*** Listed records

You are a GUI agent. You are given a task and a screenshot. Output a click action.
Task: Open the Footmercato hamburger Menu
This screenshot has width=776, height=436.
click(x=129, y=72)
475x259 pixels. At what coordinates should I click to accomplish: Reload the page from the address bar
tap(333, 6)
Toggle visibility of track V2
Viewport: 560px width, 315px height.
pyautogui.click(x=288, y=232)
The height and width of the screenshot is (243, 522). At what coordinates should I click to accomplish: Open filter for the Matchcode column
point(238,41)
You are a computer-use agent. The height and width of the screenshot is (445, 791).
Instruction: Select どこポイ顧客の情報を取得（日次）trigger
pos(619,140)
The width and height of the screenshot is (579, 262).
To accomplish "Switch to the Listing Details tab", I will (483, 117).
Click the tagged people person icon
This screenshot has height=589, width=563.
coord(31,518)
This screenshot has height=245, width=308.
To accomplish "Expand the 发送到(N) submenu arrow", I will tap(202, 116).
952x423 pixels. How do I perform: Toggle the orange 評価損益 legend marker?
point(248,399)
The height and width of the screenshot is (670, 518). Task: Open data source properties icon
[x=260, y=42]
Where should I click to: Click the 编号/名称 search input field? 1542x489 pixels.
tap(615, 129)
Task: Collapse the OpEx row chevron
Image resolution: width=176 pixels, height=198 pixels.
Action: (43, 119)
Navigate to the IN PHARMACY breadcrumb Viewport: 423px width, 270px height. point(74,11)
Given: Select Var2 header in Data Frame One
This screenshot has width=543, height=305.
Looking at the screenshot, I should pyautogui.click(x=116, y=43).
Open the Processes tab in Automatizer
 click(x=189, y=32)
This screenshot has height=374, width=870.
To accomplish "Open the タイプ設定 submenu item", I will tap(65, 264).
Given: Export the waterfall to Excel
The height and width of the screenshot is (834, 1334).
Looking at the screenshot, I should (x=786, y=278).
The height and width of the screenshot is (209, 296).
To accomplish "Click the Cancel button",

******

**What you have to do**
Repeat the material in full. Change nothing.

**Result**
You are a GUI agent. You are given a task and a screenshot. Output a click action.
Task: Open the Footmercato hamburger Menu
This screenshot has width=776, height=436.
click(x=129, y=72)
475x259 pixels. At what coordinates should I click to accomplish: Reload the page from the address bar
tap(333, 6)
Toggle visibility of track V2
Viewport: 560px width, 315px height.
pyautogui.click(x=288, y=232)
The height and width of the screenshot is (243, 522). At what coordinates should I click to accomplish: Open filter for the Matchcode column
point(238,41)
You are a computer-use agent. The height and width of the screenshot is (445, 791).
Instruction: Select どこポイ顧客の情報を取得（日次）trigger
pos(619,140)
The width and height of the screenshot is (579, 262).
To accomplish "Switch to the Listing Details tab", I will (483, 117).
Click the tagged people person icon
This screenshot has height=589, width=563.
coord(31,518)
This screenshot has height=245, width=308.
To accomplish "Expand the 发送到(N) submenu arrow", I will tap(202, 116).
952x423 pixels. How do I perform: Toggle the orange 評価損益 legend marker?
point(248,399)
The height and width of the screenshot is (670, 518). Task: Open data source properties icon
[x=260, y=42]
Where should I click to: Click the 编号/名称 search input field? 1542x489 pixels.
tap(615, 129)
Task: Collapse the OpEx row chevron
Image resolution: width=176 pixels, height=198 pixels.
Action: (43, 119)
Navigate to the IN PHARMACY breadcrumb Viewport: 423px width, 270px height. point(74,11)
Given: Select Var2 header in Data Frame One
This screenshot has width=543, height=305.
Looking at the screenshot, I should pyautogui.click(x=116, y=43).
Open the Processes tab in Automatizer
 click(x=189, y=32)
This screenshot has height=374, width=870.
To accomplish "Open the タイプ設定 submenu item", I will tap(65, 264).
Given: Export the waterfall to Excel
The height and width of the screenshot is (834, 1334).
Looking at the screenshot, I should (x=786, y=278).
The height and width of the screenshot is (209, 296).
To accomplish "Click the Cancel button",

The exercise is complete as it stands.